Your assignment - No pictures should appear in the copy. Reproduce exactly the lines from the one containing "Instruction: Open the" through the end of the material below.

Records for the exercise -
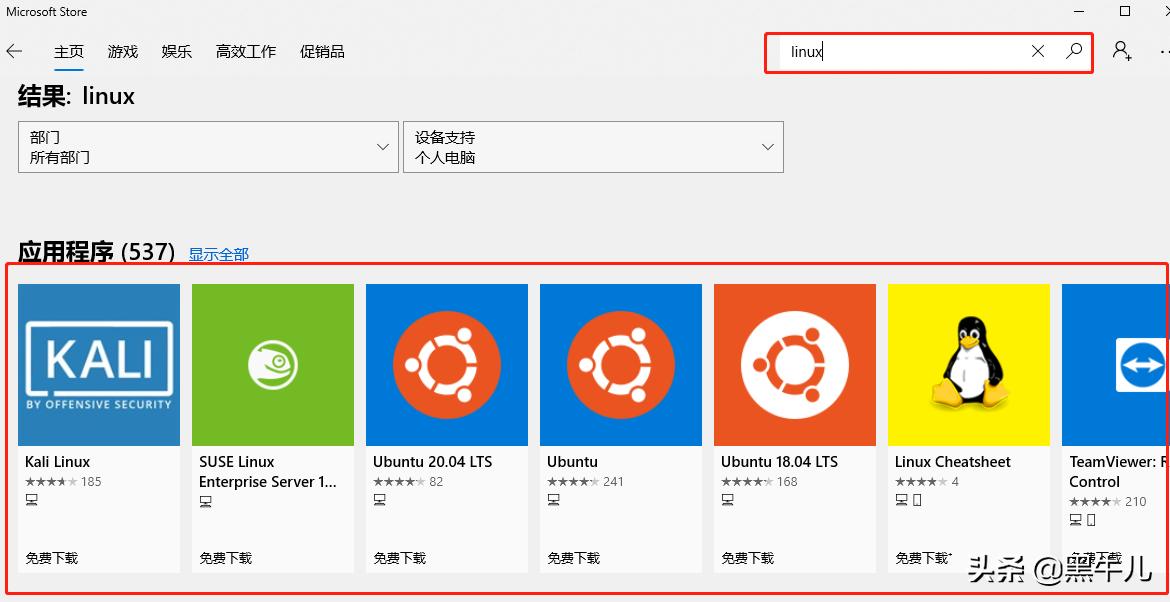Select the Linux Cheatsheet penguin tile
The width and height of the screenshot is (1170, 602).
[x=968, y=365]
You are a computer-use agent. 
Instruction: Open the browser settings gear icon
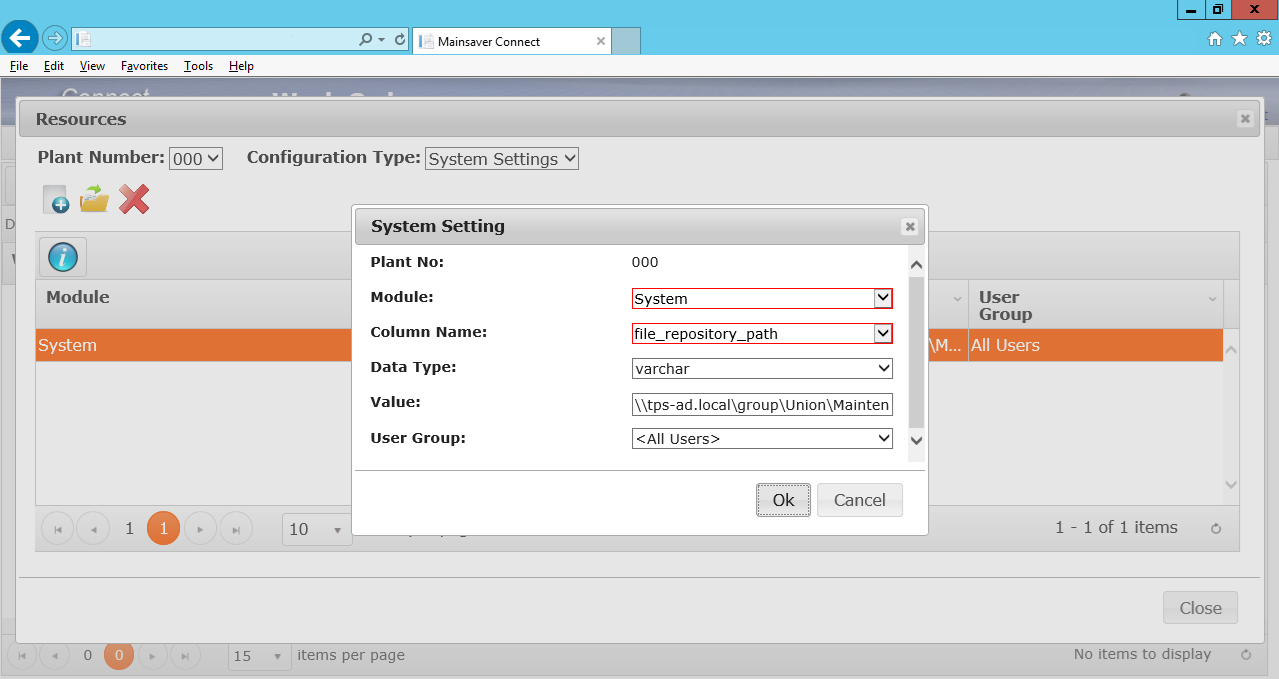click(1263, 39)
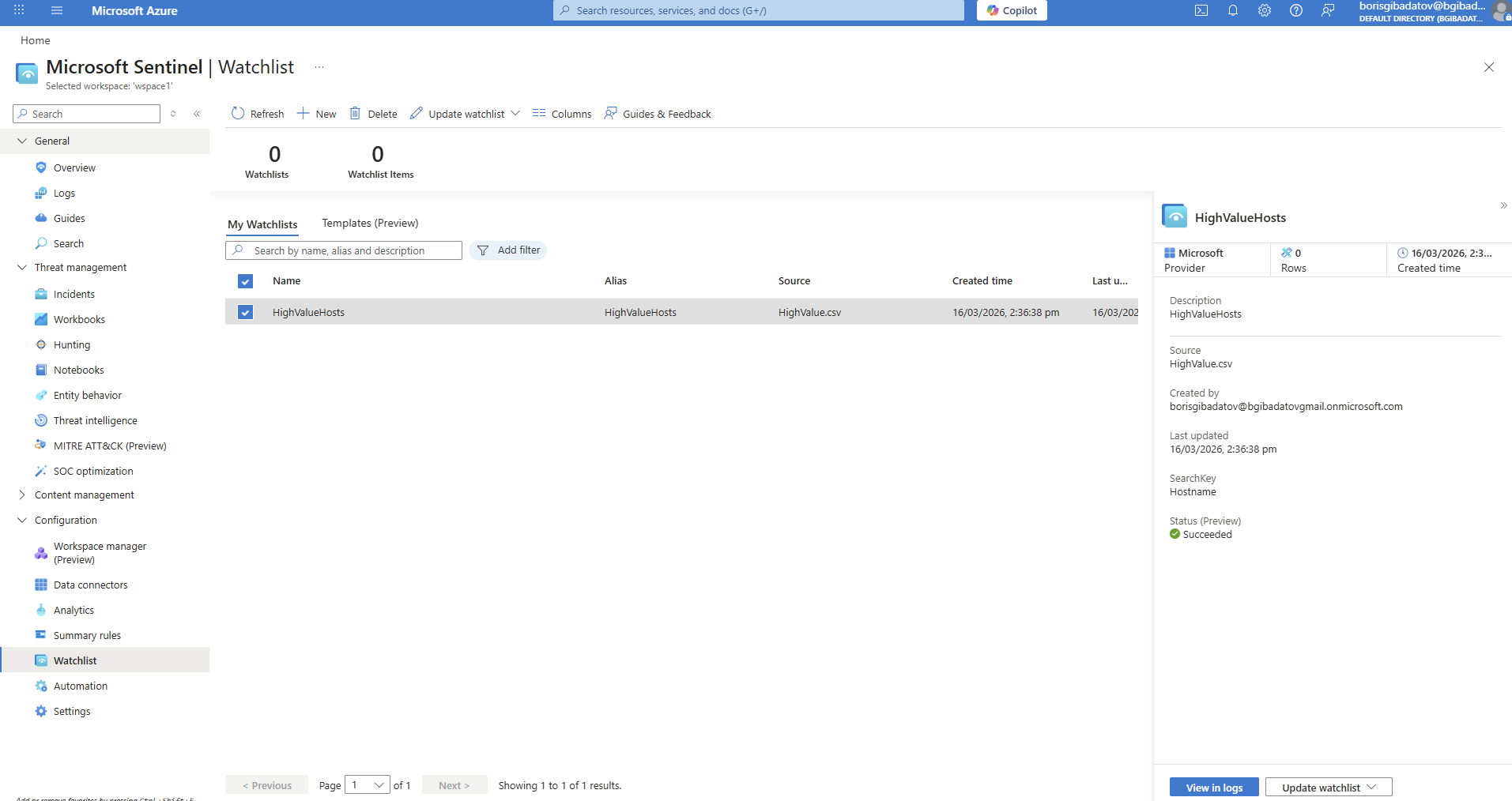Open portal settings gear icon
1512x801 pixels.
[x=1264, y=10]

Answer box -
Instruction: Open the browser settings gear icon
click(1263, 39)
Open portal settings gear icon
1512x801 pixels.
[x=1264, y=10]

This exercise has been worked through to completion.